About this exercise:
Wherever the string "agent" occurs in a line of these records, report that line.

Exercise input:
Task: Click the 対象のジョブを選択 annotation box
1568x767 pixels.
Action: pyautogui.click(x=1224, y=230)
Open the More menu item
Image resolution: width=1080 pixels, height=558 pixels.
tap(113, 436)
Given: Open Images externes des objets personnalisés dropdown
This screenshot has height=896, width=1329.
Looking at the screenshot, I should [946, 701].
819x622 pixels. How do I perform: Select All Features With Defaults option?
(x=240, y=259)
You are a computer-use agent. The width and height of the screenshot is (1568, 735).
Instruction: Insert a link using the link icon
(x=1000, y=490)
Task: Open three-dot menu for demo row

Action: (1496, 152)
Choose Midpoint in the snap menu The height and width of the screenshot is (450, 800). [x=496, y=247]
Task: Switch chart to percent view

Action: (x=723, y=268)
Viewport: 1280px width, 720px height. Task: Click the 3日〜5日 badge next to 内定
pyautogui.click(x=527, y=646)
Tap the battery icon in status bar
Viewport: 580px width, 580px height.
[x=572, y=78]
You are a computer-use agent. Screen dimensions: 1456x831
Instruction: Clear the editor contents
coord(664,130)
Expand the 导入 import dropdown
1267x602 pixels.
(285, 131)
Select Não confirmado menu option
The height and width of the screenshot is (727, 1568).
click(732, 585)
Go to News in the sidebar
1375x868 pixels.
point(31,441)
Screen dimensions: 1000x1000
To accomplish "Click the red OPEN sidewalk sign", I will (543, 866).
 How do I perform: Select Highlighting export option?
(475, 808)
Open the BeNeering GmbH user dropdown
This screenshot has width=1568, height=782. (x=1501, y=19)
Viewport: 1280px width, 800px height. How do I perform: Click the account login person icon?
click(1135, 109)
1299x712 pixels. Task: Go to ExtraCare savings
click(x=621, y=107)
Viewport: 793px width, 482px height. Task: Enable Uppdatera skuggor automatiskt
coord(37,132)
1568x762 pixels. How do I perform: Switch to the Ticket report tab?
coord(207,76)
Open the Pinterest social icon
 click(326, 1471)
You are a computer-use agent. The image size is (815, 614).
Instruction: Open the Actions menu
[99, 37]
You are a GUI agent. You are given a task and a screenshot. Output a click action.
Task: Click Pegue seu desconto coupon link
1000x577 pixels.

Written response:
You are a computer-use agent. The width and height of the screenshot is (1568, 735).
You are a computer-use agent. Screen dimensions: 1456x831
You are a computer-use agent. The image size is (815, 614).
You are a GUI agent. You are given a task and a screenshot. Output a click action.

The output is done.